Okay, I’m holding her second book. Several years ago, she helped author a kid’s picture book biography called Too the Stars. I purchased it as soon as it came out too, and it is a very well loved bedtime read at our house that probably deserves its own post someday. But, as giddy as I was to get that after all those years, that’s nothing compared to finally having the real story. And Dr. Sullivan clearly knew where to focus her book because as much as this is her story, in her words, it’s all going to the thing that made her stand out all those years ago: launching the Hubble Space telescope.
Look, part of being a good nut about anything is having opinions. And being a NASA nut, I had and have many feelings about the direction of the program in general. I feel gipped that no one has walked on the moon in my lifetime and unsure why NASA allowed itself to become so earthbound with the shuttle program. However, the shuttle program had some massive high points too, and the Hubble program has to be up near the top of the list.

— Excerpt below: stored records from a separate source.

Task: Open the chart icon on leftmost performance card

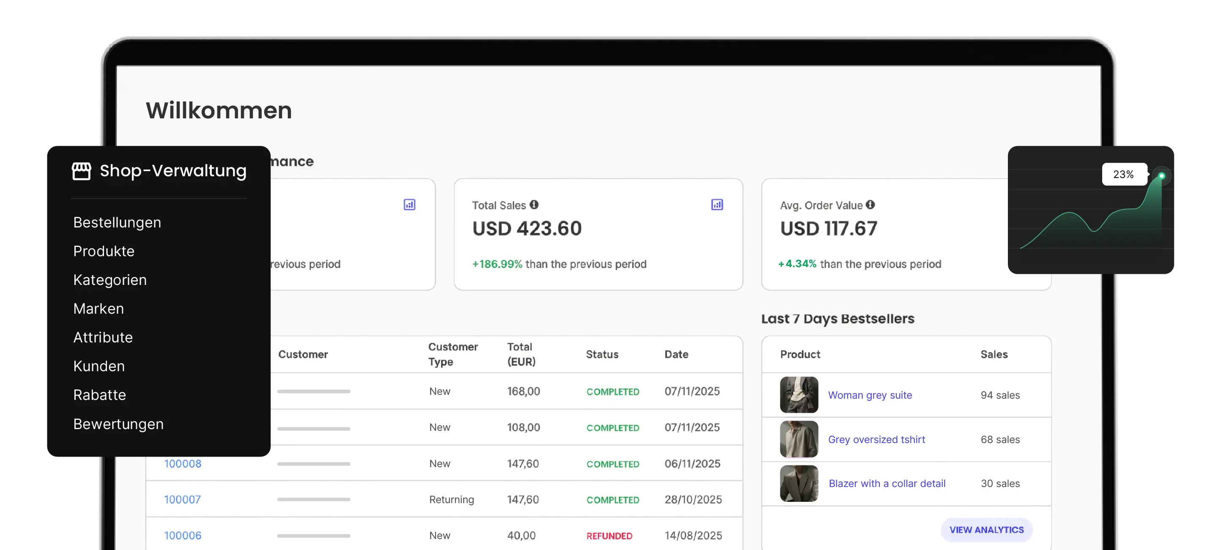Action: pos(409,204)
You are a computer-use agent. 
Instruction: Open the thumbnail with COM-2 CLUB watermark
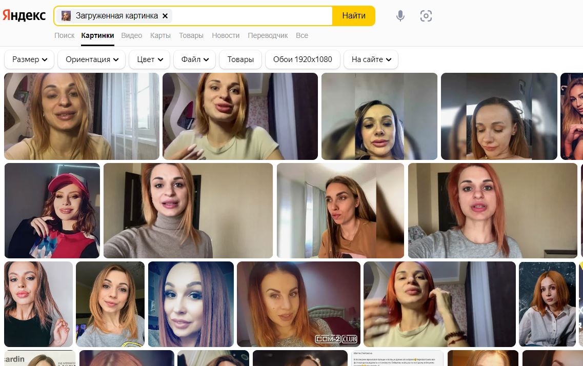coord(298,304)
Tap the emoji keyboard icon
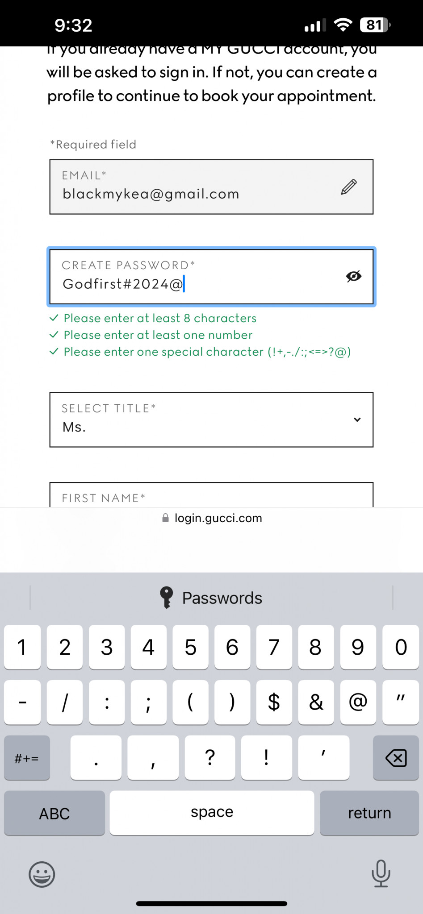This screenshot has width=423, height=914. point(42,874)
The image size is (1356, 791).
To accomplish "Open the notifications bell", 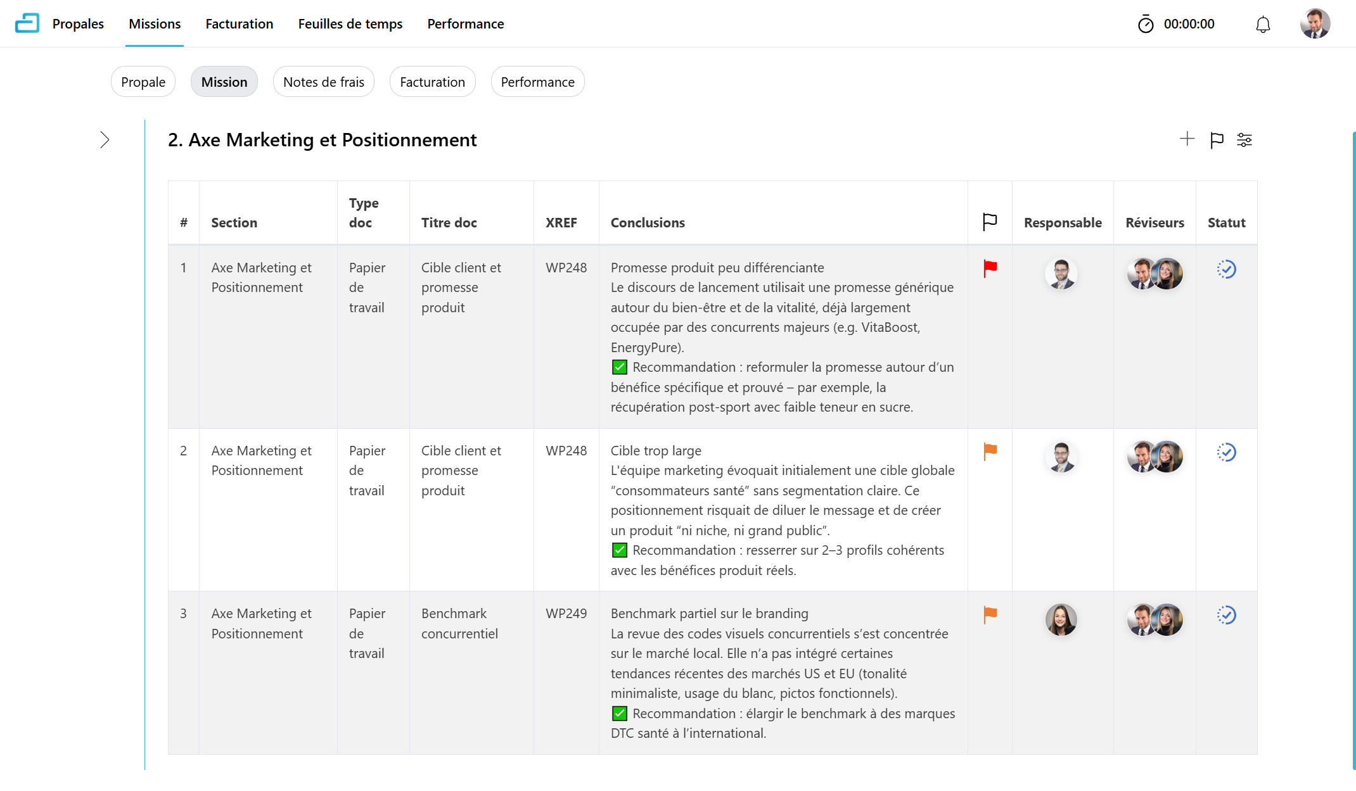I will (1263, 25).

But I suppose a critique of the book I’m reviewing is actually order. Handprints on the Hubble is an excellent autobiography and even better book about space. Like any firsthand account I’ve read from an astronaut, it’s got a bit of slow start. I’m not reading these books to learn about their author’s childhood and education so that part always goes into the “not meant for me” category. Though I will say, I love how Dr. Sullivan writes. It’s very conversational, and mostly I feel like I’m hearing a lecture rather than reading a book. Her story through it all is very streamlined and precise with almost blunt wording. (Unlike this review!) She’s telling the facts as they happened, and her emotions and private musings are much rarer than I’m used to in this kind of book. So I didn’t skip the early life section like I often do. But where Dr. Sullivan’s style of prose really starts to shine is when we get to NASA.

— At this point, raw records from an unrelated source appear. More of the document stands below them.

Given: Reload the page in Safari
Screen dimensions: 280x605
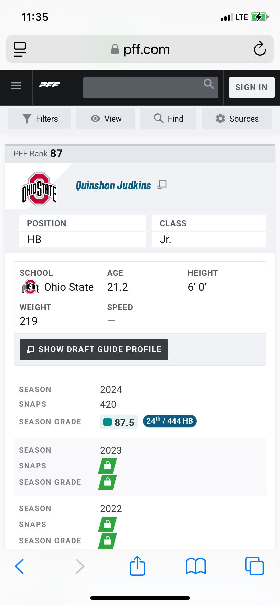Looking at the screenshot, I should pyautogui.click(x=260, y=49).
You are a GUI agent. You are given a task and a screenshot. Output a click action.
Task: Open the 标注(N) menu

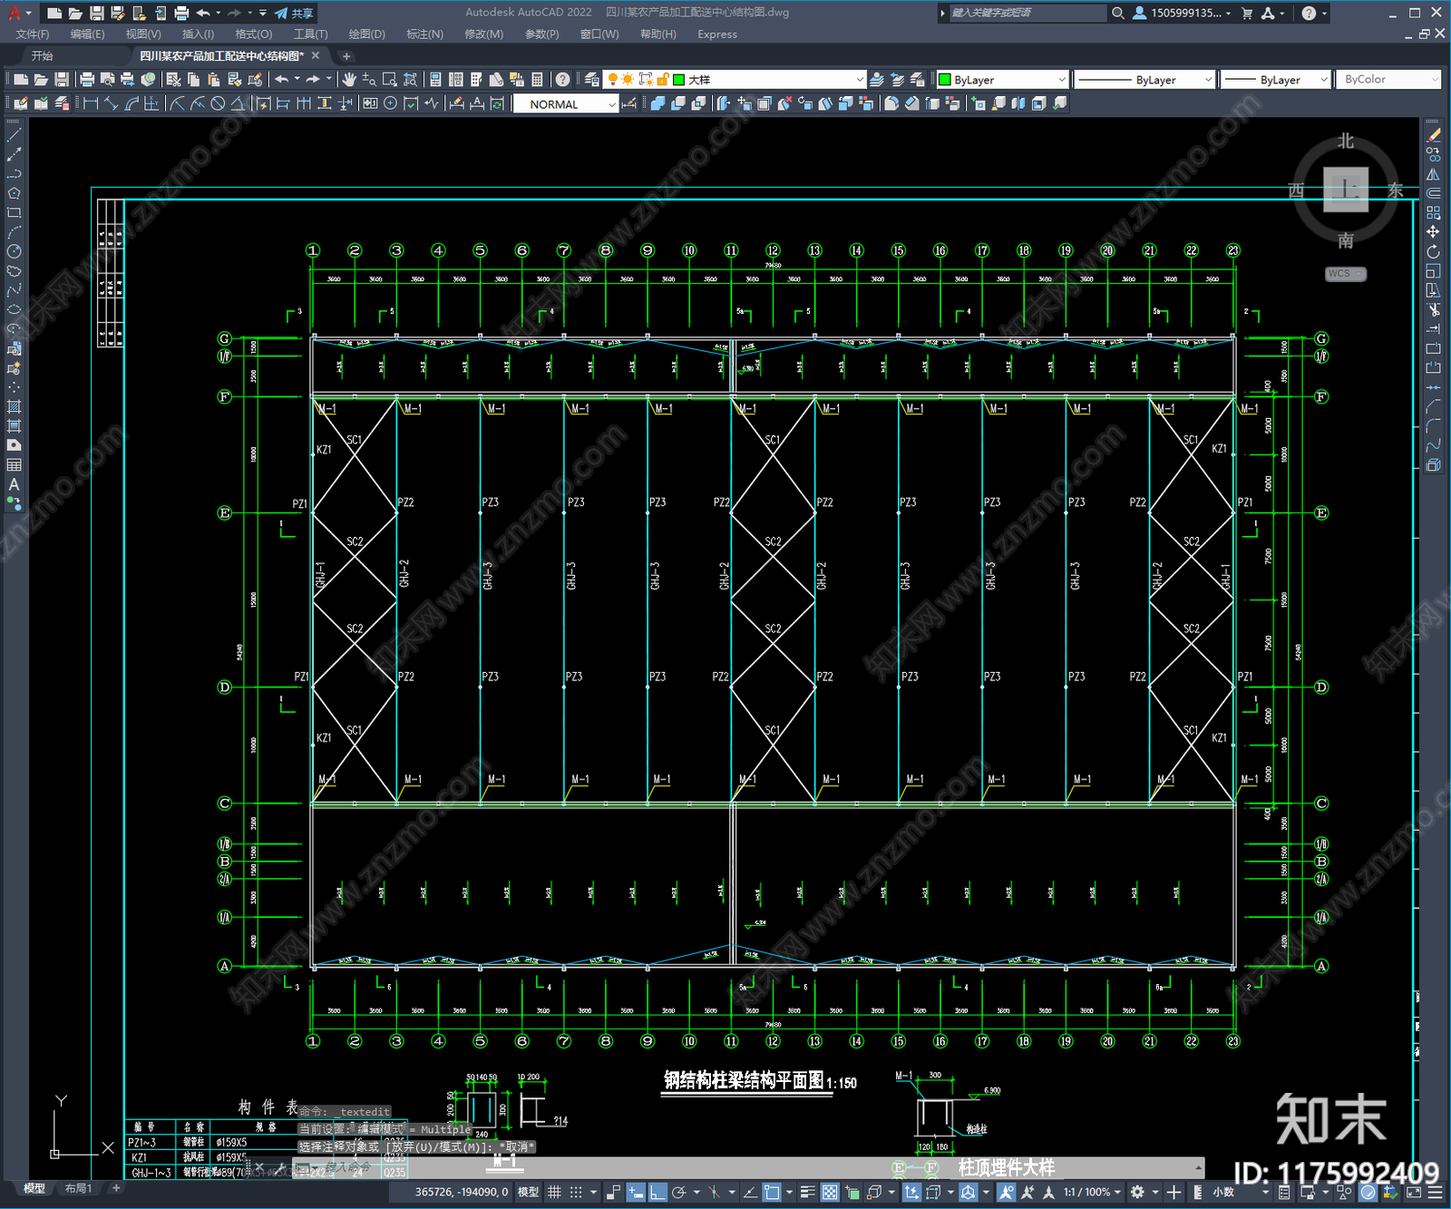click(424, 34)
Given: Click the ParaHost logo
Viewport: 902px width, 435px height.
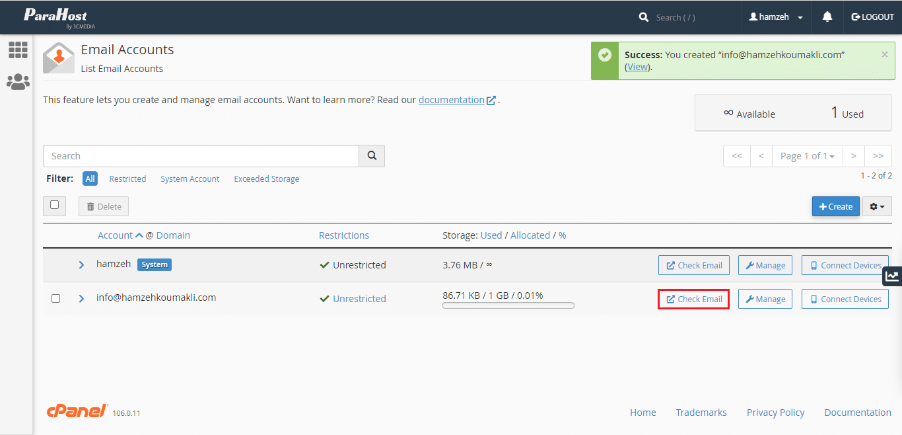Looking at the screenshot, I should (x=55, y=17).
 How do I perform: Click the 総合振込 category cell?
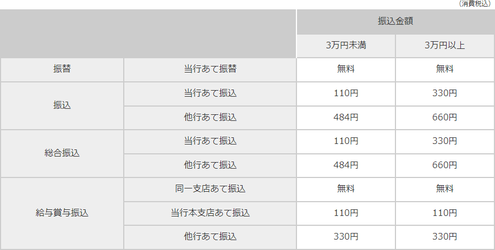[62, 153]
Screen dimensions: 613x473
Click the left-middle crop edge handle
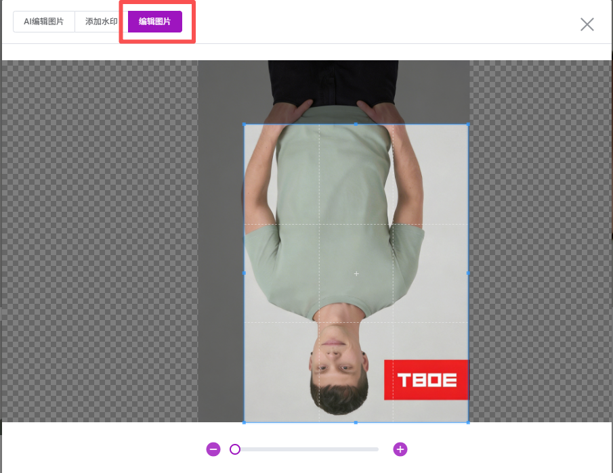coord(244,273)
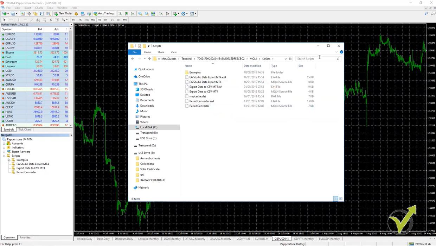Switch chart to candlestick display mode

[127, 13]
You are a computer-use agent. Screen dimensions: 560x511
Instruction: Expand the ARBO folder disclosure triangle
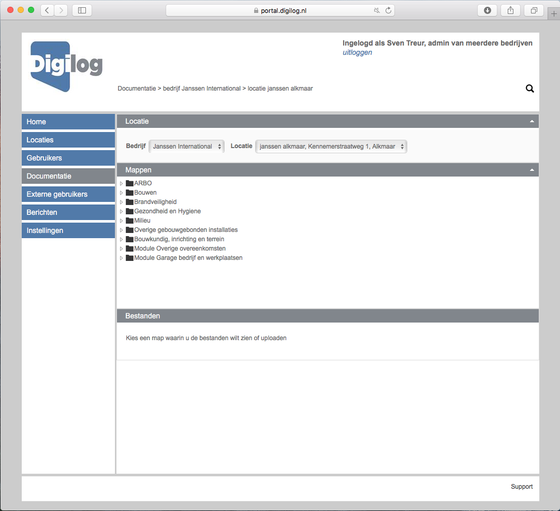click(121, 183)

As much as I love the space program, I’m still working from layman’s understanding of engineering and math. Many astronaut stories focus on the experience of going to space, but some do delve into the technology or the science. Unless the author uses a pretty broad brush in explaining those things, I generally get lost. I get why putting a square cartridge in round hole with whatever you happen to have in space is hard. I am excited when a solution is found. But I can’t really tell you what that solution was. Handprints on the Hubble does an amazing balancing act with the technical side of the story. It’s told with just enough simplicity and extra explanations that I understand it, without dumbing the science down into “yay telescope!” I genuinely learned science as I read, and I realized I never had to reread through the technical explanations to work things out.

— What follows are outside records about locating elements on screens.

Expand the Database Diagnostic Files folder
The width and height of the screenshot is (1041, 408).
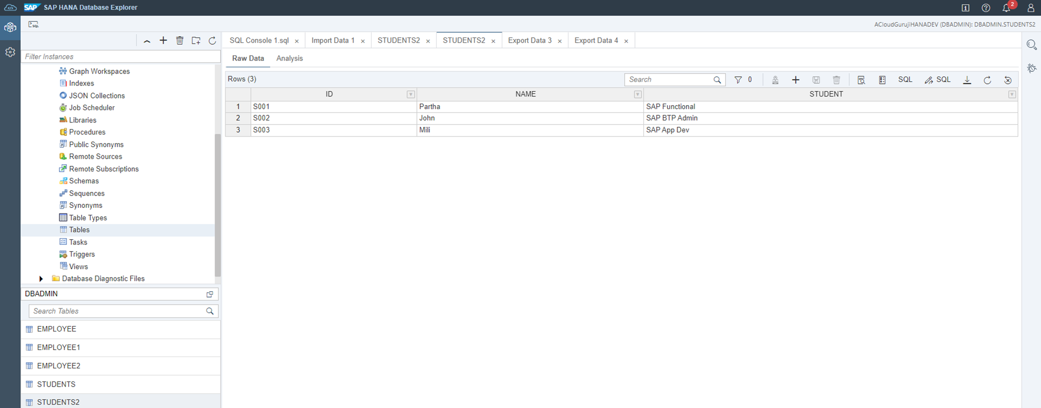tap(41, 279)
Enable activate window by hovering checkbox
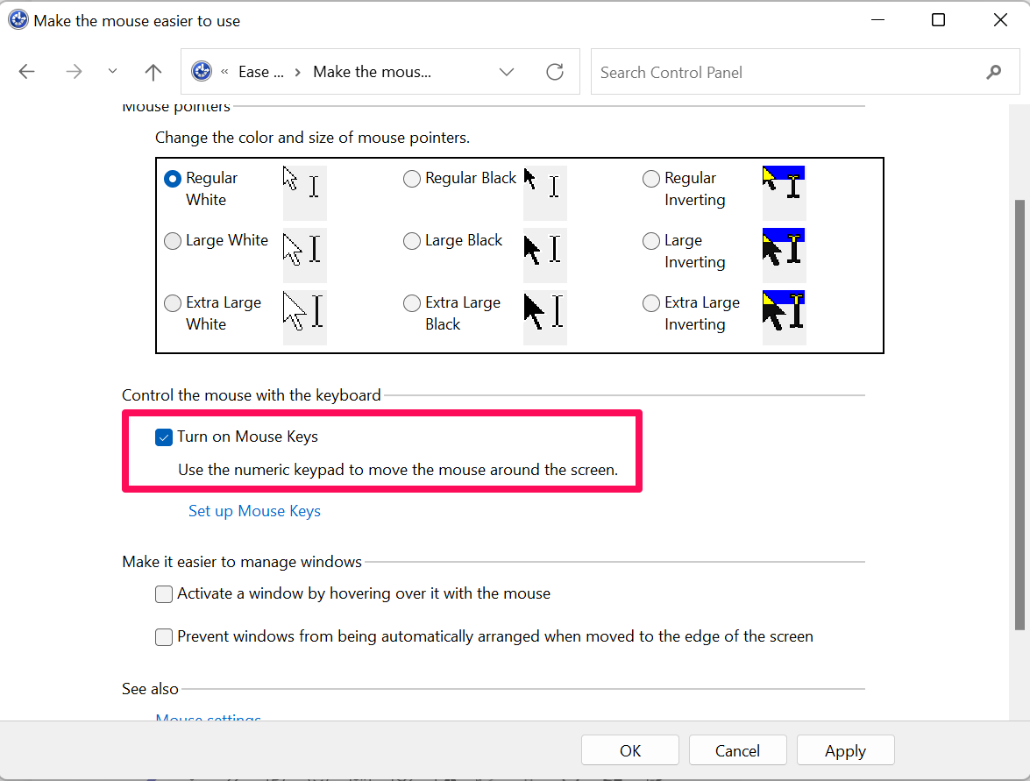The height and width of the screenshot is (781, 1030). coord(164,594)
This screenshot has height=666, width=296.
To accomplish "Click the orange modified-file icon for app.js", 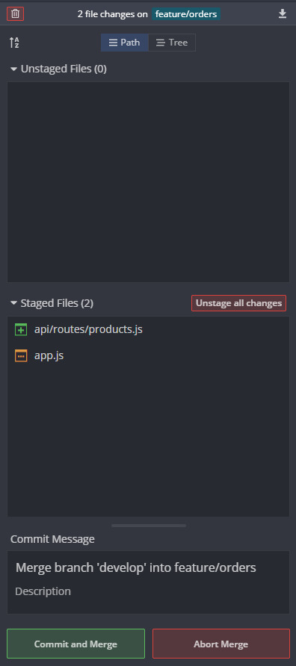I will tap(21, 355).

I also read it through in one go which is getting uncommon for me. I even did it during the afternoon which is even more unusual. That’s prime kid interruption time, and I often lose track of storylines and find myself having to start over. When Handprints on the Hubble was delivered, I sat down to page through it and see if I thought it was going to live up to what I wanted it to be. Three hours later, the answer was yes. I could not put it down, and I haven’t been this excited over space stuff in years. The kids and I spent the rest of the afternoon looking at Hubble pictures, star maps, and telescope schematics. I still hope that someday I’ll get to hear Dr. Sullivan talk about her time in space in person, but if this is as close as I get, I’m quite happy. It feels rare to have something I cared about so passionately come back into my life untarnished and improved. I look forward to the sequel about ocean exploration.
I would highly recommend this book for anyone high school and up who is even the least bit interested in space exploration. Now I’m going to go read it again for the third time. And tomorrow I’ll probably read it again.